__Action item__
What is needed is a word-for-word copy of the lines below from the one with "The width and height of the screenshot is (241, 424)." through the one with "Where should I click to: Open", both included, with every picture left out.

Data records Start Marker

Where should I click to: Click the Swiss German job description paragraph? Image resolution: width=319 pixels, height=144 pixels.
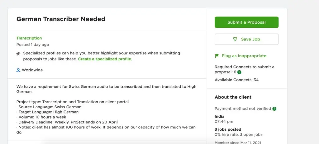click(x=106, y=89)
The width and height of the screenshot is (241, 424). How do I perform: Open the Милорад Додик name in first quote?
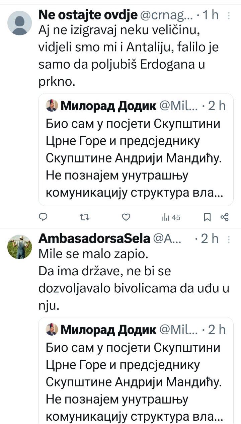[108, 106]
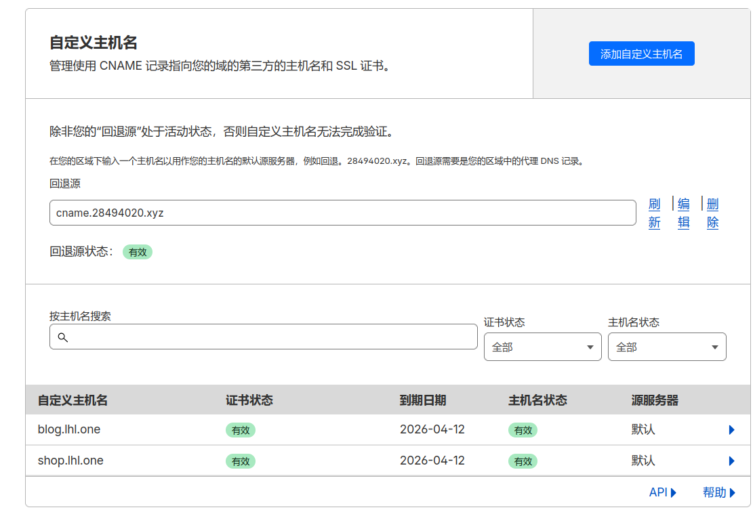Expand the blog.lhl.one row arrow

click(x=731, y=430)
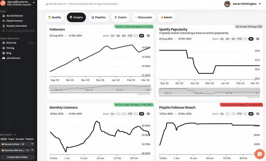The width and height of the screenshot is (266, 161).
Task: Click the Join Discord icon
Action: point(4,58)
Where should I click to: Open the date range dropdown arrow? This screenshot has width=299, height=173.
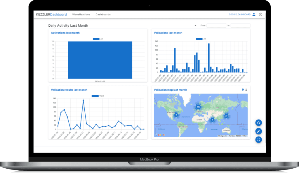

Data records End Marker
Data records Start Marker

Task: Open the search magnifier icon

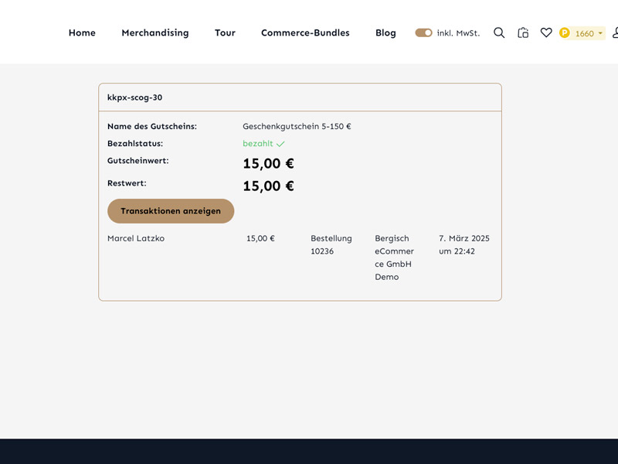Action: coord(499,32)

Data records End Marker

__Answer to this exercise__
The width and height of the screenshot is (241, 424). How do I perform: Open the Милорад Додик name in first quote?
[108, 106]
Expand the blog.lhl.one row arrow

click(x=731, y=430)
The width and height of the screenshot is (266, 161).
Task: Click the Join Discord icon
Action: point(4,58)
Where should I click to: Open the date range dropdown arrow? This screenshot has width=299, height=173.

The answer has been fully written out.